→ **WHAT TO DO**
Output the data lines exactly as they are, starting at the line that contains "You are a computer-use agent." and ending at the last line of the data.

→ **SUPPLIED MATERIAL**

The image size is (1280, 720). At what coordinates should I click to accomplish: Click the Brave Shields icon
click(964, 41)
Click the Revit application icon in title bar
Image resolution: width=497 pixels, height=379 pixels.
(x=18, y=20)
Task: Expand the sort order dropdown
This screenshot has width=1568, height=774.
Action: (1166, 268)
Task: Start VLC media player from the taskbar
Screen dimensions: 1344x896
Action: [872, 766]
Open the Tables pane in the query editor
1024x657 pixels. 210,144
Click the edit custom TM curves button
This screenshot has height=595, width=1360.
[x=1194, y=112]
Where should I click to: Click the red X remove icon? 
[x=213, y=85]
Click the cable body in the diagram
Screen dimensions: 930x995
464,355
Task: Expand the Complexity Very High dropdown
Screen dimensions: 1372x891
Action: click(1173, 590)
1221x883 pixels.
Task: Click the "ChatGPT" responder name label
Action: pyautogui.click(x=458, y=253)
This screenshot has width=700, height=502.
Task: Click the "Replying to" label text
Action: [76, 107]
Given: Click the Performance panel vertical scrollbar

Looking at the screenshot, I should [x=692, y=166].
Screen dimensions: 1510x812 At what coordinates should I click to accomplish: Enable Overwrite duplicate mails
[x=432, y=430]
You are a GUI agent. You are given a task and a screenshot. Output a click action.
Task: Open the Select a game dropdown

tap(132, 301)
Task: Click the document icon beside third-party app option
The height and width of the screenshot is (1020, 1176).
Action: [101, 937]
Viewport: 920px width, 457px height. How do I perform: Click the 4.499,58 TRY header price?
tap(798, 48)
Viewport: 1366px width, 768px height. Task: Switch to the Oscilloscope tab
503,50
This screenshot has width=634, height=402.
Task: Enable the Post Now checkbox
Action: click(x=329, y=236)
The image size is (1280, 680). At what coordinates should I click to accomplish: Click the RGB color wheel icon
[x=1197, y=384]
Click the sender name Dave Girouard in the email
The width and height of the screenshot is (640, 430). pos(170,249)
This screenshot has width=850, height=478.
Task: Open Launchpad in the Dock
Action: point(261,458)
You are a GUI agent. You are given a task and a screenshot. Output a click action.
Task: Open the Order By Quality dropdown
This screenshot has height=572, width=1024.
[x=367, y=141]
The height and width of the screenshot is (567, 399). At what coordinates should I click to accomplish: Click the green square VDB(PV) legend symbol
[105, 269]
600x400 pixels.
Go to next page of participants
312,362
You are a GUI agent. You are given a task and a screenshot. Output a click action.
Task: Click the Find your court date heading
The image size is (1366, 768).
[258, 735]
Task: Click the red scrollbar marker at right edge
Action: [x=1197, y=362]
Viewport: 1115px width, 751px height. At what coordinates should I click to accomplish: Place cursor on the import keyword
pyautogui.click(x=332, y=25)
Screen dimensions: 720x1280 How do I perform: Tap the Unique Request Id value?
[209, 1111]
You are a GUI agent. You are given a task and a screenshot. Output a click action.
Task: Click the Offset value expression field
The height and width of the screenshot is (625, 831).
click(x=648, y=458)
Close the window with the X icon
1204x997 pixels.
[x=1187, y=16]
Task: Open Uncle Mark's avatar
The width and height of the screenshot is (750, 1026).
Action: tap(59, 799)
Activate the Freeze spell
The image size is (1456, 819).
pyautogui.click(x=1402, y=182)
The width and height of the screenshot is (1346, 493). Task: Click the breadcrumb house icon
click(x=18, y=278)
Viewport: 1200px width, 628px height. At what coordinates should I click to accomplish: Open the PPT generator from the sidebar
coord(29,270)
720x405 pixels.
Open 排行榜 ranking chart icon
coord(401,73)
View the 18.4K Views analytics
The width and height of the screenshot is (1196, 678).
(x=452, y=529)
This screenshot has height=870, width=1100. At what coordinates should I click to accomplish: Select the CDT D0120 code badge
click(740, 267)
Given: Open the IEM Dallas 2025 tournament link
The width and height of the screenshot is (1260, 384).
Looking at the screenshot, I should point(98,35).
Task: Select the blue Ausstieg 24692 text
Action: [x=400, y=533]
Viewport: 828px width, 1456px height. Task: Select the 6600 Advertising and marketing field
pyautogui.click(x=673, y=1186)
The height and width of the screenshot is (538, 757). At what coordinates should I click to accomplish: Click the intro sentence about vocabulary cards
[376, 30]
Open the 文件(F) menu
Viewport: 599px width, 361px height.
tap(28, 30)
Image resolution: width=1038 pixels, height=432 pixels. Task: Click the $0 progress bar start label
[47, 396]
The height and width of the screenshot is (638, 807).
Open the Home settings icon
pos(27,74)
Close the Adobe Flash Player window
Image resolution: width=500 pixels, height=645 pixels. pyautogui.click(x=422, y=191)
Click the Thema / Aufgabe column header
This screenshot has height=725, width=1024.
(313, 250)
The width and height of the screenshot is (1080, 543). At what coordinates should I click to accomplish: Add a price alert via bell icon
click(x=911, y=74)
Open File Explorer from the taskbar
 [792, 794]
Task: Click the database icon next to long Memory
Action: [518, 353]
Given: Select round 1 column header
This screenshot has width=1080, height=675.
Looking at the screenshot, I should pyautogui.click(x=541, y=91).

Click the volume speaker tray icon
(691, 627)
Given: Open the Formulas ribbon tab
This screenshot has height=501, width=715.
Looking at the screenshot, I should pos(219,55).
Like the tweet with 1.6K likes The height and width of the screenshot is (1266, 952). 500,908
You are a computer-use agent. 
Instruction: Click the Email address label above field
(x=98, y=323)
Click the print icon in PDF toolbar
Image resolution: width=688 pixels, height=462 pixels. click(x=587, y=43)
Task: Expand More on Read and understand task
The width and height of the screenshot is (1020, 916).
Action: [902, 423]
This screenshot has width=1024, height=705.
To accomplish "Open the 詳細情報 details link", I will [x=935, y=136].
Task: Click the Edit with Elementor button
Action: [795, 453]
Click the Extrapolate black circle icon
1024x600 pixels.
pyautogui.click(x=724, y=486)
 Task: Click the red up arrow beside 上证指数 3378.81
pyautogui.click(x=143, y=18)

→ **TASK RESPONSE**
You are a computer-use agent. 
Instruction: Click the Email address label above field
(x=98, y=323)
Click the print icon in PDF toolbar
Image resolution: width=688 pixels, height=462 pixels. click(x=587, y=43)
Task: Expand More on Read and understand task
The width and height of the screenshot is (1020, 916).
Action: [902, 423]
This screenshot has width=1024, height=705.
To accomplish "Open the 詳細情報 details link", I will [x=935, y=136].
Task: Click the Edit with Elementor button
Action: [795, 453]
Click the Extrapolate black circle icon
1024x600 pixels.
pyautogui.click(x=724, y=486)
 Task: Click the red up arrow beside 上证指数 3378.81
pyautogui.click(x=143, y=18)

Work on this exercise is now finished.